REQUIREMENT 1 –
Using the kernel PCA passage, decide whether each statement agrees with it: (a) eigenvalues and eigenvectors are calculated for K/n; (b) the improved method runs kernel principal component analysis before it screens attributes by entropy; (c) using a kernel function requires knowing the exact expression of ϕ. Answer yes or no for each and quote the deciding words.
REQUIREMENT 2 –
Extend the kernel PCA passage past its final sentence.

TEXT PASSAGE –
Finally, the steps of kernel principal component analysis are summarised as follows: a. Calculate the kernel matrix K. b. Calculate the eigenvalues and corresponding eigenvectors of K/n and extract the top r eigenvalue (according to the magnitude of the cumulative contribution), and normalise the eigenvectors. c. Calculate the projection of the samples.

The kernel function can be equated to the inner product of the feature space, which has the advantage that we do not need to know what the exact expression of ϕ is, but only the specific form of the kernel function. The kernel function is not randomly chosen, according to Mercer’s theorem, function K can be used as a kernel function is sufficiently necessary: the use of the input dataset K is semi-positive definite, common kernel functions include the following four: 1)

Linear kernel function: (21) $K (x, y) = x \cdot y$

2)

Polynomial kernel functions: (22) $K (x, y) = {(x \cdot y + θ)}^{q}$

3)

Gaussian kernel function: (23) $K (x, y) = \exp (- \frac{ǁ x - y ǁ^{2}}{2 σ^{2}})$

4)

Sigmoid kernel function: (24) $K (x, y) = \tanh (x \cdot y + θ)$

2.1.4

k-means clustering algorithm based on dimensionality reduction

1)

The main idea of k-means clustering algorithm based on dimensionality reduction

Kernel Principal Component Analysis (KPCA) is a commonly used method for dimensionality reduction of high dimensional data, but since the computational complexity of KPCA does not increase with the dimension of the transformed space but is only related to the dimension of the input space, the computational volume of the algorithm is greatly increased with the increase in the dimension of the data when dealing with large-scale high-dimensional data, so this paper improves it by firstly, based on the information entropy value of the attributes and the specified threshold value, each attribute whose attribute entropy value is greater than the specified threshold value is initially screened, the attribute with small contribution is removed, and the useful attribute information is extracted, and then the extracted attributes are subjected to kernel principal component analysis, so as to achieve the dimensionality reduction of the data, and finally the k-means algorithm is implemented on the dimensionality-reduced data, so as to improve the computational efficiency.

2)

Steps of k-means clustering algorithm based on dimensionality reduction

Let the dataset to be clustered containing n sample data X = {x₁, x₂, ⋯, x_n} ∈ R^p, where x_j = (x_j1, x_j2, ⋯, x_jp)^r is a p-dimensional vector and ε denotes the prescribed information entropy threshold.

MATERIAL PROVIDED –
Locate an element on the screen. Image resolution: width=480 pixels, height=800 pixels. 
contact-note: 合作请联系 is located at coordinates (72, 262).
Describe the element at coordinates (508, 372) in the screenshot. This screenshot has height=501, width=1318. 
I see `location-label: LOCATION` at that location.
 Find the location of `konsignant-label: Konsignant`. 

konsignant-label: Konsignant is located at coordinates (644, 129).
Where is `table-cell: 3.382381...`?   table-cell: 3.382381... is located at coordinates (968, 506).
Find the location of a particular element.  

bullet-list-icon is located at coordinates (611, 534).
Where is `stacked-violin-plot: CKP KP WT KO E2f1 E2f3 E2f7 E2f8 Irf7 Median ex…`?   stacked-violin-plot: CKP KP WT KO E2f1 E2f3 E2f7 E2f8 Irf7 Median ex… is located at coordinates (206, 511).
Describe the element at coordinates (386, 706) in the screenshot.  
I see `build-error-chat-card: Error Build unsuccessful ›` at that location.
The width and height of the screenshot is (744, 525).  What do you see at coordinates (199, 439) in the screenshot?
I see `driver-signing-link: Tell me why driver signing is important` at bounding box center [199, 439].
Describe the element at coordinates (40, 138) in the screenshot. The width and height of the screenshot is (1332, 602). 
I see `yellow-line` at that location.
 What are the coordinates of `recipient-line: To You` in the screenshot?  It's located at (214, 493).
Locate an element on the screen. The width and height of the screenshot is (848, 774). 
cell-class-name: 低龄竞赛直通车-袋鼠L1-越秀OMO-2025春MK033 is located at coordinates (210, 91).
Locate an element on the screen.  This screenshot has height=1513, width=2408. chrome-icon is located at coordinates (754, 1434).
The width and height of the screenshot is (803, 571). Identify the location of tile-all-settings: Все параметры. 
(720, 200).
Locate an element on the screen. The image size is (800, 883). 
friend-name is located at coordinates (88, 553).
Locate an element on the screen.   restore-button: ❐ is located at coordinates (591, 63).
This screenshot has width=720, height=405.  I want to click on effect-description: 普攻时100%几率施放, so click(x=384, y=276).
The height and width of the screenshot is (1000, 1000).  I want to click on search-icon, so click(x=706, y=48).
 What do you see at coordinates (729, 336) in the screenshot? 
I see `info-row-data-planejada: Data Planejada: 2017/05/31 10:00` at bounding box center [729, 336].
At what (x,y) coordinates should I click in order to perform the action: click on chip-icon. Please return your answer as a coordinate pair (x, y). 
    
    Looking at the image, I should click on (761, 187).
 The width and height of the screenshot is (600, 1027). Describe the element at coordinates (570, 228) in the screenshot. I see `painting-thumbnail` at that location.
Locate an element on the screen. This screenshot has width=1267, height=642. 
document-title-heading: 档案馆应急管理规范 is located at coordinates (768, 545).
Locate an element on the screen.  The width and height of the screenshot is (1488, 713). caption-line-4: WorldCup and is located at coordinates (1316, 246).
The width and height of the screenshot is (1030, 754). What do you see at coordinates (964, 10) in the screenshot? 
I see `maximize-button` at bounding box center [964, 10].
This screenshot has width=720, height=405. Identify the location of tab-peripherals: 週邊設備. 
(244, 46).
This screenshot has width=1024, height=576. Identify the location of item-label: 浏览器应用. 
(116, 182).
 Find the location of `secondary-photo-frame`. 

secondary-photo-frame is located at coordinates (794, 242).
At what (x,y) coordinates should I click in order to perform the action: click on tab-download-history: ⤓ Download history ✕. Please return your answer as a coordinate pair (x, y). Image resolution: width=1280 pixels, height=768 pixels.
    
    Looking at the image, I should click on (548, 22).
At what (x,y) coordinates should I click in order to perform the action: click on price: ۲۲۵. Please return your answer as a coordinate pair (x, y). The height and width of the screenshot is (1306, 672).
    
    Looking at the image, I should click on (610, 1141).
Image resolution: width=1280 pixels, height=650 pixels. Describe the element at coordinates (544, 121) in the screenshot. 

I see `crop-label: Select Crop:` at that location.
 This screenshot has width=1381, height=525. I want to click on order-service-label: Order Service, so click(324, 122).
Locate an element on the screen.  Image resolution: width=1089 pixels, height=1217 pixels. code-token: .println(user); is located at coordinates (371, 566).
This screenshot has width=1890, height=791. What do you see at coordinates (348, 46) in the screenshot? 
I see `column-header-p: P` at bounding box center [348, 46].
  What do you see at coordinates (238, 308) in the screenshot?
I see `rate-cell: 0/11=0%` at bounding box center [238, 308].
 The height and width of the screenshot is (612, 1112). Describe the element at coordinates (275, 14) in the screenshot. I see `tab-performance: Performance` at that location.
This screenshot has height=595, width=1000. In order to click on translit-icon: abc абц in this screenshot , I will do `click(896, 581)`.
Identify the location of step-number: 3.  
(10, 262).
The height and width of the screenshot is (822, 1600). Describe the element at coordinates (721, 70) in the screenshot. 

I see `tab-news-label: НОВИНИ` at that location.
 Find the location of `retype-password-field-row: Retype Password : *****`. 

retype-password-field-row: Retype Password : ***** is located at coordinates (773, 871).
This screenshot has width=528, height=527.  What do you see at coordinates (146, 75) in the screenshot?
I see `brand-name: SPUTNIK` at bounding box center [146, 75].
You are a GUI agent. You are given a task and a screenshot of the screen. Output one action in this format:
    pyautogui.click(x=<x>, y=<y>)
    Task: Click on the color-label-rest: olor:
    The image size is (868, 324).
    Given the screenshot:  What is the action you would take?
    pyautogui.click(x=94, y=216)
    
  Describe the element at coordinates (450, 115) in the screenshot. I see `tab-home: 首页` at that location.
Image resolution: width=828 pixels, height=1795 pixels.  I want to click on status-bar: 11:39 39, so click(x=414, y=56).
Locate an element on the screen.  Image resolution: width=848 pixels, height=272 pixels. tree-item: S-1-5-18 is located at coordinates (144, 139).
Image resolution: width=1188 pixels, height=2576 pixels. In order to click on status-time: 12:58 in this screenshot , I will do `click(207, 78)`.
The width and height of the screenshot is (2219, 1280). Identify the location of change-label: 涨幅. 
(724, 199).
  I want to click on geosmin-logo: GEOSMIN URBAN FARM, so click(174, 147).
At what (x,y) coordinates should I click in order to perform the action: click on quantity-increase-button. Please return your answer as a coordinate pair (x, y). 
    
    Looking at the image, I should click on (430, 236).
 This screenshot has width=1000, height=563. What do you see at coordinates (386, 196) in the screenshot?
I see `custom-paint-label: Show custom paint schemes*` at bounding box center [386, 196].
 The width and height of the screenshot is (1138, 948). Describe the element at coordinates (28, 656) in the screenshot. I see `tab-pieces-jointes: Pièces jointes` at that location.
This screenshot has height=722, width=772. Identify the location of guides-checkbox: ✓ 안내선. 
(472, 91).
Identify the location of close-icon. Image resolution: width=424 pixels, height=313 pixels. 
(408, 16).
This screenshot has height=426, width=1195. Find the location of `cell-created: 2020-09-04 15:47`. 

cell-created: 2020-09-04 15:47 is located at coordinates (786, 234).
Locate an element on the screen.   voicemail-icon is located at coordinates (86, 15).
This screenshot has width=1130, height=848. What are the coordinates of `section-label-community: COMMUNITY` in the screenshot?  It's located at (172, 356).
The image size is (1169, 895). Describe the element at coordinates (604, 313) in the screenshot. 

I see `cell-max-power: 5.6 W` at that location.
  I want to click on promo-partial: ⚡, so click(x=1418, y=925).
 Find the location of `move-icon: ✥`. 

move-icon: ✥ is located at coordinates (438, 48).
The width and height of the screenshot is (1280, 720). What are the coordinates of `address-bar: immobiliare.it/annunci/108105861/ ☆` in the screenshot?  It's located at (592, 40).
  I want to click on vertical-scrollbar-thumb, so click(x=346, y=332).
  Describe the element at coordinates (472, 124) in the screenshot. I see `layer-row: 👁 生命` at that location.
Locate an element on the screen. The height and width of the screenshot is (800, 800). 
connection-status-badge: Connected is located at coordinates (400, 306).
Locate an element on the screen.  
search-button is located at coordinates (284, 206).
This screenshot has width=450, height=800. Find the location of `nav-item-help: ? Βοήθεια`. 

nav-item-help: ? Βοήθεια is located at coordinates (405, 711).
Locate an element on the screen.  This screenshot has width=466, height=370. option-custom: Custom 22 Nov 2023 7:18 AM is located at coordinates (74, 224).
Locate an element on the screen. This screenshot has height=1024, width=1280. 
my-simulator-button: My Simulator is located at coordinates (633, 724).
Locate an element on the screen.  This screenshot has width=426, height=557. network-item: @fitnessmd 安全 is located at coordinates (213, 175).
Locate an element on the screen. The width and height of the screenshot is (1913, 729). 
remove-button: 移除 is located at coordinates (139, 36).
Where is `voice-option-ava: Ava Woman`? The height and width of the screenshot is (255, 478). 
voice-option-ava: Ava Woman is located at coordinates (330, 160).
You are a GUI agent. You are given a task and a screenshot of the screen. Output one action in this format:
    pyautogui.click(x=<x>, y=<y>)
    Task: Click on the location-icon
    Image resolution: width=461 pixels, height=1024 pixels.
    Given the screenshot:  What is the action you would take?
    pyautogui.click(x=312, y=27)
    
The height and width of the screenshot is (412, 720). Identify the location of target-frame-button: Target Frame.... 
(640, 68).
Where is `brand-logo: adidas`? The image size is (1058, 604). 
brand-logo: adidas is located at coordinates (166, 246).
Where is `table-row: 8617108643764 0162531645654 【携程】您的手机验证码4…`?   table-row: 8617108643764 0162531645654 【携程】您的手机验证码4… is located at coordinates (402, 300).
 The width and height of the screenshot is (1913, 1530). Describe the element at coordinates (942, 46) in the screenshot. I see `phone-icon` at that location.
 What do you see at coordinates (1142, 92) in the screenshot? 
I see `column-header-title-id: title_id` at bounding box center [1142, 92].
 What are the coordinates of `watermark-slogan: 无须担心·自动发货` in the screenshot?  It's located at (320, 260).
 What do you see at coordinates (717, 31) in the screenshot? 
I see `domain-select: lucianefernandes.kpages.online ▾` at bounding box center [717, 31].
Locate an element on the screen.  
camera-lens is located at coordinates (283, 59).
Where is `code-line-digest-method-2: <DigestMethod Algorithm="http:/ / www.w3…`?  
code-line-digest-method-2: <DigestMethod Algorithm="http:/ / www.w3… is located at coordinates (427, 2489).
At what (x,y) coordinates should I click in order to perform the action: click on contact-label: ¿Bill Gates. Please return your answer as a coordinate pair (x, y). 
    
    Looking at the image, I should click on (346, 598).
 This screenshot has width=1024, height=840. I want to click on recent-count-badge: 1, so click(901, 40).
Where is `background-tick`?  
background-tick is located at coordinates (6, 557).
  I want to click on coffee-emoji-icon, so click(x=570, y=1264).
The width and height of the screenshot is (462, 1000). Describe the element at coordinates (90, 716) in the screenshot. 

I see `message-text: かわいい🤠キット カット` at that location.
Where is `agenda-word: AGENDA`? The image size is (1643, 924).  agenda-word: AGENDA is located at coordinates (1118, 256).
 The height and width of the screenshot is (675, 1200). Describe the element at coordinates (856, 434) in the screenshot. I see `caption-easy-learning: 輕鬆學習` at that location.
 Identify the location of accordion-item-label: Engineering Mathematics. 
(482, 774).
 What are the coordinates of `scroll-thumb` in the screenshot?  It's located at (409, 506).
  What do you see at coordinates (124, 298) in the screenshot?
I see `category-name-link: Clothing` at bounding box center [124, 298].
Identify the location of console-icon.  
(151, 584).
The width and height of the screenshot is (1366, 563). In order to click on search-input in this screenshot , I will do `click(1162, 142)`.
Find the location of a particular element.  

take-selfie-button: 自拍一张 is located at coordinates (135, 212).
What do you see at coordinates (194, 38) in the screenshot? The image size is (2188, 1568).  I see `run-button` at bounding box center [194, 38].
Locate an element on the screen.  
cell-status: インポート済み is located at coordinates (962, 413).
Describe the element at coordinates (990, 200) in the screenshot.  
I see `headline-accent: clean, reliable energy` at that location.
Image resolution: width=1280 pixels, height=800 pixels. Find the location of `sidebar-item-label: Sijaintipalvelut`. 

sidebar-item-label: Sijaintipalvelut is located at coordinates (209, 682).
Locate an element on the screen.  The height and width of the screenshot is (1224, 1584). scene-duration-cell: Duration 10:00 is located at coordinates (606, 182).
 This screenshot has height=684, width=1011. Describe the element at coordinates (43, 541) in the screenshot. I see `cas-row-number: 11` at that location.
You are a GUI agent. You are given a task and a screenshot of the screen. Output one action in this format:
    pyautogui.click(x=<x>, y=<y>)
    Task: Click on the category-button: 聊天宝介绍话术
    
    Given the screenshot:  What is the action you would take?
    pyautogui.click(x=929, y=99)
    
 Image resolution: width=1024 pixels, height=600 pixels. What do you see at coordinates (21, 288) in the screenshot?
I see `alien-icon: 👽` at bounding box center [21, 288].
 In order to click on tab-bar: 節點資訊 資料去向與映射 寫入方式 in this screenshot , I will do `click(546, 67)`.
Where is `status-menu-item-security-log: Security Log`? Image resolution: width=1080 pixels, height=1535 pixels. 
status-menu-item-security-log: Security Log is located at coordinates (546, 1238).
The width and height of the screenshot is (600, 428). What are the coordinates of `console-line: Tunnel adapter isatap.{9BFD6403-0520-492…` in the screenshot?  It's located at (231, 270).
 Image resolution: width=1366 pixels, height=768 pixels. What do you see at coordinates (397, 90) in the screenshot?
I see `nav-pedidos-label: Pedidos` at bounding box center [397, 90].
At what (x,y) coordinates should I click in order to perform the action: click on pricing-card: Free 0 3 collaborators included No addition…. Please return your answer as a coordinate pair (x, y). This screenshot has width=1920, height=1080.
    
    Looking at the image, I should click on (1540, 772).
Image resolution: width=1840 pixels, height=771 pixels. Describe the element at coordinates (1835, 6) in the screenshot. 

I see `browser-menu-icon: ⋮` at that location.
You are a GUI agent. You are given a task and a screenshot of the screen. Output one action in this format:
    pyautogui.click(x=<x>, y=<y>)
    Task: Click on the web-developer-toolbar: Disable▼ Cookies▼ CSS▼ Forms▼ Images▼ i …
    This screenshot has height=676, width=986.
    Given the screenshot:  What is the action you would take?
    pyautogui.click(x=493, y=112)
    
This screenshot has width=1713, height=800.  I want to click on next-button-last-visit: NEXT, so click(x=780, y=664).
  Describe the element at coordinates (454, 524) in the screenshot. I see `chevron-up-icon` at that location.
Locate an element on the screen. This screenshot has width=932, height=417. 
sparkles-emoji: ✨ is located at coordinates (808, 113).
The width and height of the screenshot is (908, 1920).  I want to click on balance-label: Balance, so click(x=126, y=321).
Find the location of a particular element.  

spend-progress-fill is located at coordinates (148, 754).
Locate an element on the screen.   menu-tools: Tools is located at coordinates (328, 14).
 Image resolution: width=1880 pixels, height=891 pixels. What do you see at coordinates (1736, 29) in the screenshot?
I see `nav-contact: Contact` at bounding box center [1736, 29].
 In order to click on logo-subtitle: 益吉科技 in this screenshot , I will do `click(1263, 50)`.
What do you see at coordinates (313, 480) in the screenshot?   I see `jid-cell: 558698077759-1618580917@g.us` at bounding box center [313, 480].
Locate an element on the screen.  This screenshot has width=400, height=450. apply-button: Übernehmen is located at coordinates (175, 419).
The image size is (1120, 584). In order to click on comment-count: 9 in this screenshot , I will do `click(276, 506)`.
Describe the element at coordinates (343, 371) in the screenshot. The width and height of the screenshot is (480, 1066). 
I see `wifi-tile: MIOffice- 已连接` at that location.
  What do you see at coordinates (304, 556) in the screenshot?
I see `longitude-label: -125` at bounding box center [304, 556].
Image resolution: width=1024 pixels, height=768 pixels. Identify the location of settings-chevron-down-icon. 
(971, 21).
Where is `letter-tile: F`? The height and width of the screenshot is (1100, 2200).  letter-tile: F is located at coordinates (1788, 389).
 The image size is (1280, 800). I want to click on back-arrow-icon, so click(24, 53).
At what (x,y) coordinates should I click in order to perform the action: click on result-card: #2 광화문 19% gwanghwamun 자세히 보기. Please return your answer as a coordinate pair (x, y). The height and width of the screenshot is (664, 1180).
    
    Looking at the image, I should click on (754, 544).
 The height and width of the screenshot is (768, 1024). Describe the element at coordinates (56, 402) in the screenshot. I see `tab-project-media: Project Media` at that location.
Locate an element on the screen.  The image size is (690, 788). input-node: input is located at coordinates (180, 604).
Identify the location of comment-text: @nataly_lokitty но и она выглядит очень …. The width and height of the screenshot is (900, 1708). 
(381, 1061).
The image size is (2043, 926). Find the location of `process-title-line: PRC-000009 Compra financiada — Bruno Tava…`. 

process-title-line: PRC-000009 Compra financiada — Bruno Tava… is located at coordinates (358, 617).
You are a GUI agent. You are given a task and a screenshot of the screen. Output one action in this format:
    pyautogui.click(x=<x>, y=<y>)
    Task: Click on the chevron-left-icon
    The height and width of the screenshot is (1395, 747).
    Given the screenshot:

RESPONSE 1 –
(a) Yes: "Calculate the eigenvalues and corresponding eigenvectors of K/n"
(b) No: "and then the extracted attributes are subjected to kernel principal component analysis"
(c) No: "we do not need to know what the exact expression of ϕ is"

RESPONSE 2 –
According to the above discussion, the steps of k-means clustering algorithm based on dimensionality reduction are as follows:

Step 1: Calculate the value of the degree of fluctuation of the data in each attribute according to the information entropy formula H(x_i).

Step 2: According to the specified threshold value ε, the attribute H(x_i) ≥ ε is selected and the filtered data is X′, which is recorded as $X^{'} = {(x_{1}^{'}, x_{2}^{'}, \dots, x_{n}^{'})}^{T}$ , where $x_{i}^{'} = (x_{i 1}^{'}, x_{i 2}^{'}, \dots, x_{i m}^{'}), i = 1, 2, \dots, n, m \leq p$ .

Step 3: Dimensionality reduction of the data using kernel principal component analysis algorithm.

(1)

Place the input n m-dimensional data into data matrix X′: (25) $X' = {(x_{1}^{'}, x_{2}^{'}, \dots, x_{n}^{'})}^{T} = (\begin{matrix} x_{11}^{'} & \dots & x_{1 m}^{'} \\ ⋮ & ⋱ & ⋮ \\ x_{n 1}^{'} & \dots & x_{n m}^{'} \end{matrix})$

(2)

Select the Gaussian radial basis kernel function according to Eq. and compute the kernel matrix K.

(3)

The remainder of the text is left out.